Outros museus do mundo estão a considerar implementar a mesma medida muito em breve.

O pau de selfie está a ser considerado tão perigoso como um guarda-chuva, pois a sua extensão permite chegar a obras e outros objetivos valiosos, que poderão ser facilmente danificados.

A Mood contactou a Direção-Geral do Património Cultural (DGPC), que informou que em Portugal não há regras específicas para estes dispositivos. «Não existe, em geral,  proibição de utilizar selfie sticks, no entanto, se um funcionário considerar que a utilização do selfie stick está a perturbar a visita de outras pessoas, ou pode colocar em risco as coleções, pode e deve impedir a sua utilização.
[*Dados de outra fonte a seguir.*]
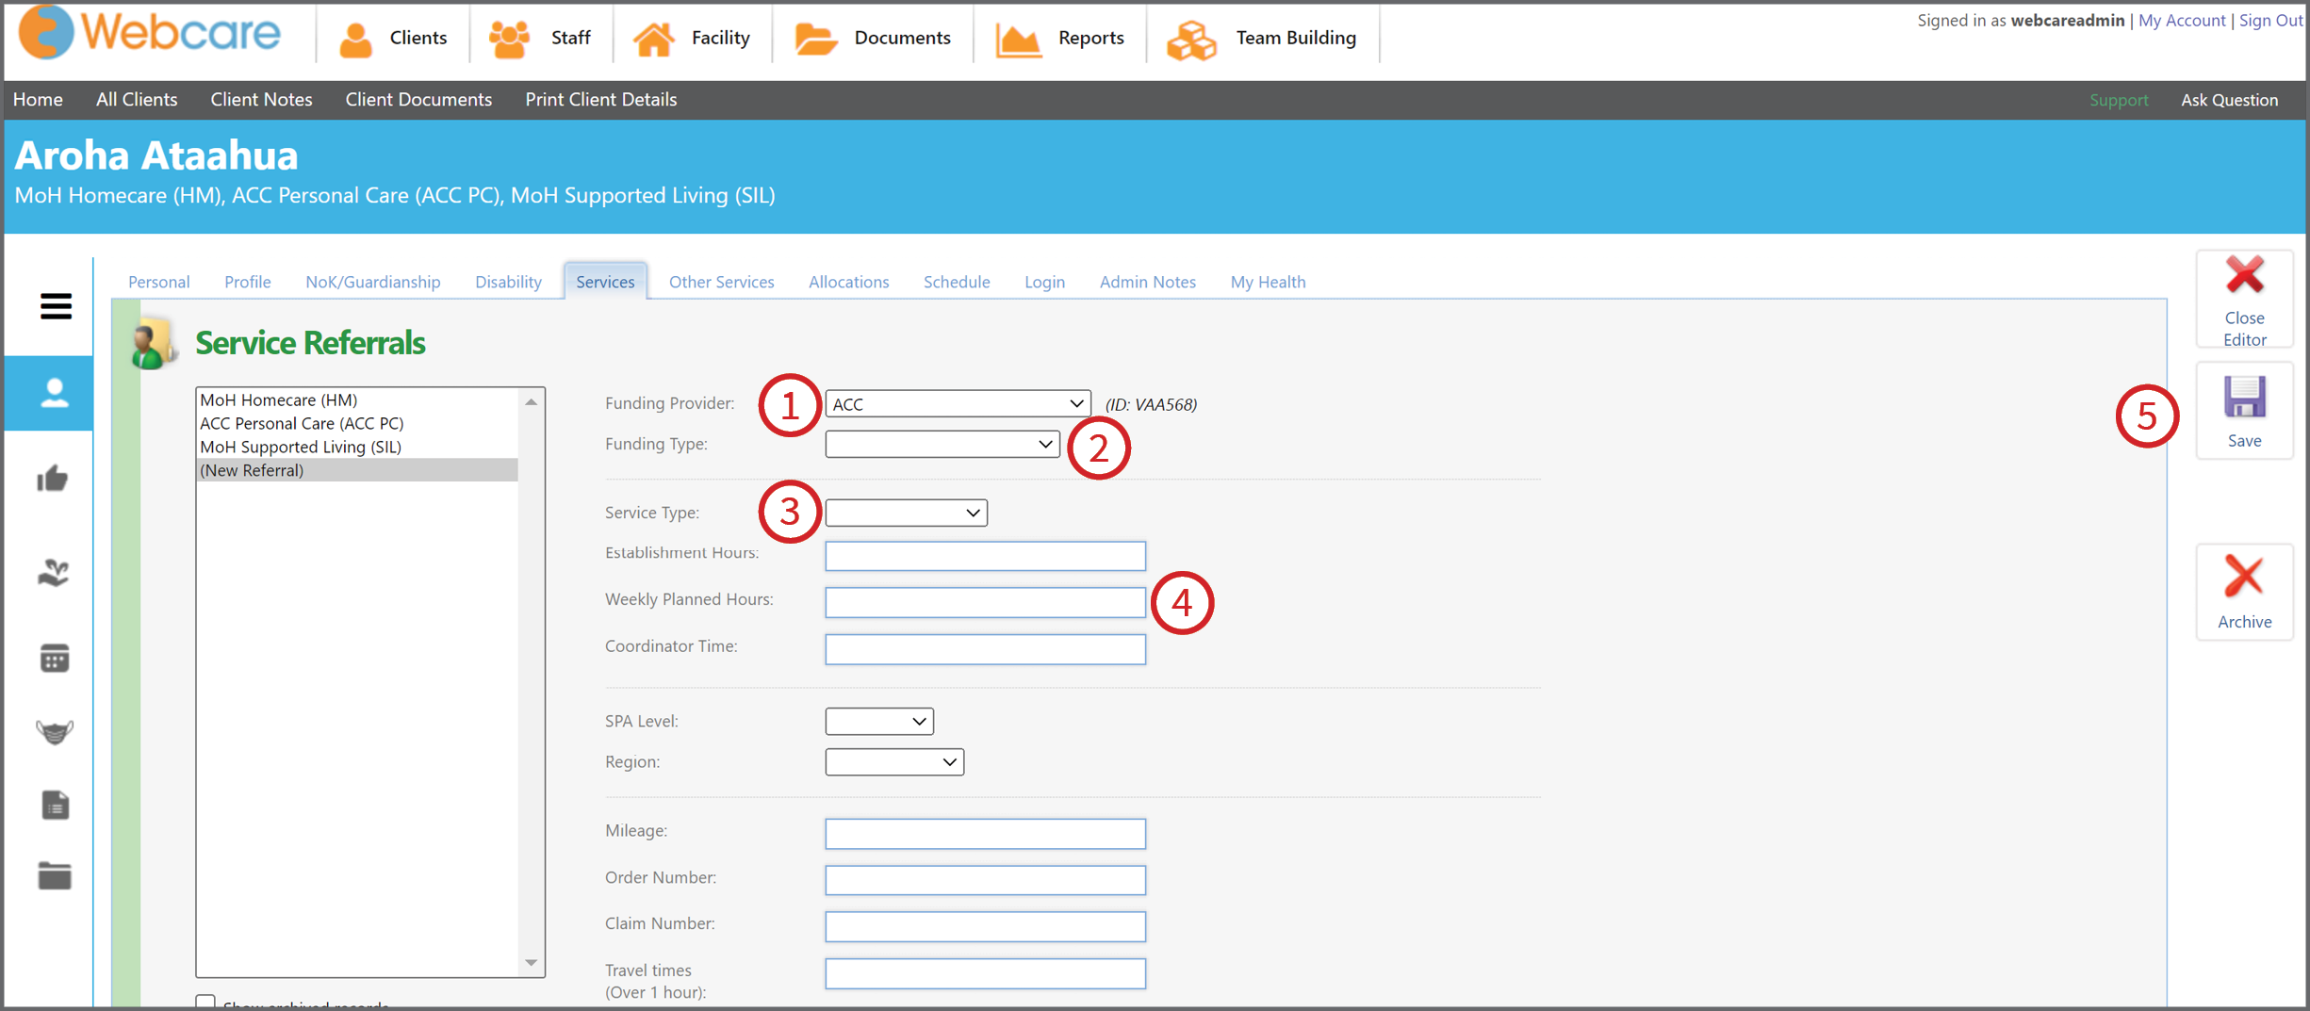
Task: Click the Archive red X icon
Action: pyautogui.click(x=2243, y=576)
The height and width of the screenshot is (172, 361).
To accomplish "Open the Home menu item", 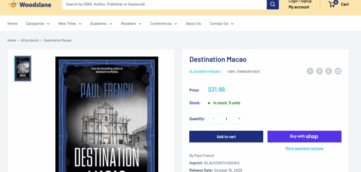I will click(x=12, y=24).
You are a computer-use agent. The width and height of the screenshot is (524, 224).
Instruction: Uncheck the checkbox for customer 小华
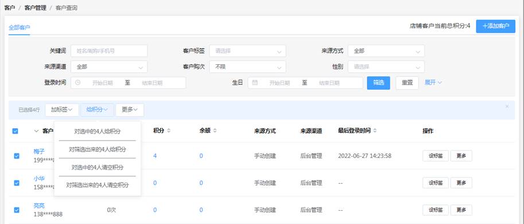pos(17,183)
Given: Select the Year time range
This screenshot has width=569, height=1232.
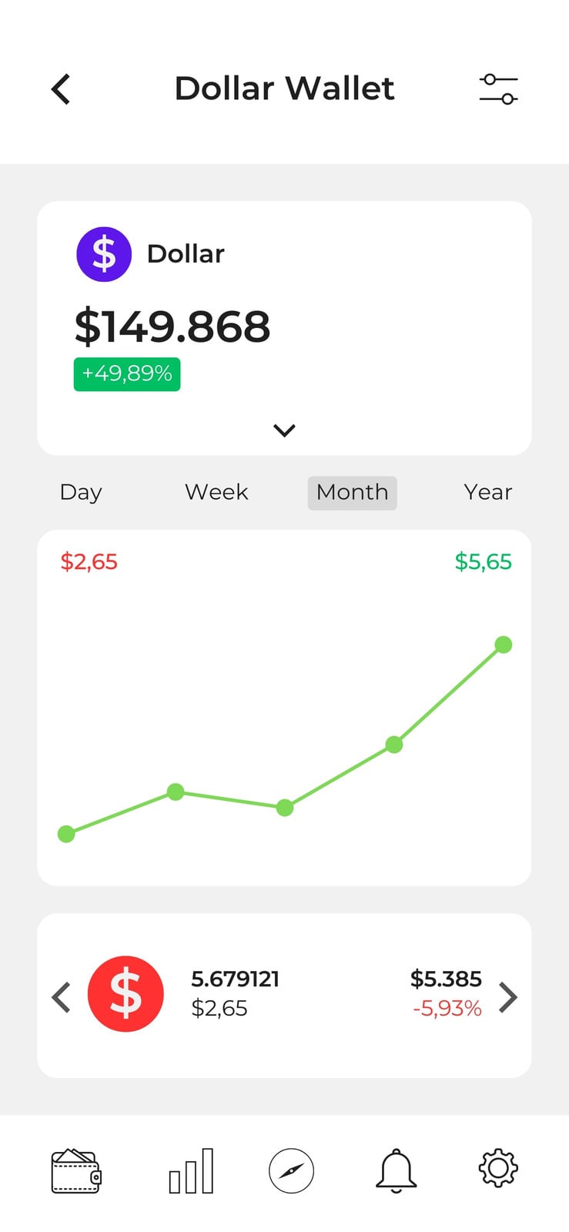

A Lei-Quadro dos Museus Portugueses (artº34º) dispõe que os museus podem estabelecer restrições à entrada por motivos de segurança, que se limitam ao estritamente necessário, e podem consistir na obrigação de deixar depositado na área de acolhimento objetos que pela sua natureza possam prejudicar a segurança dos bens culturais e das instalações».

A DGPC remeteu para os regulamentos internos de cada museu e palácio (aprovados pela direção da DGPC) o estabelecimento de regras mais apertadas, em função de características do espaço expositivo e da necessidade de segurança das coleções.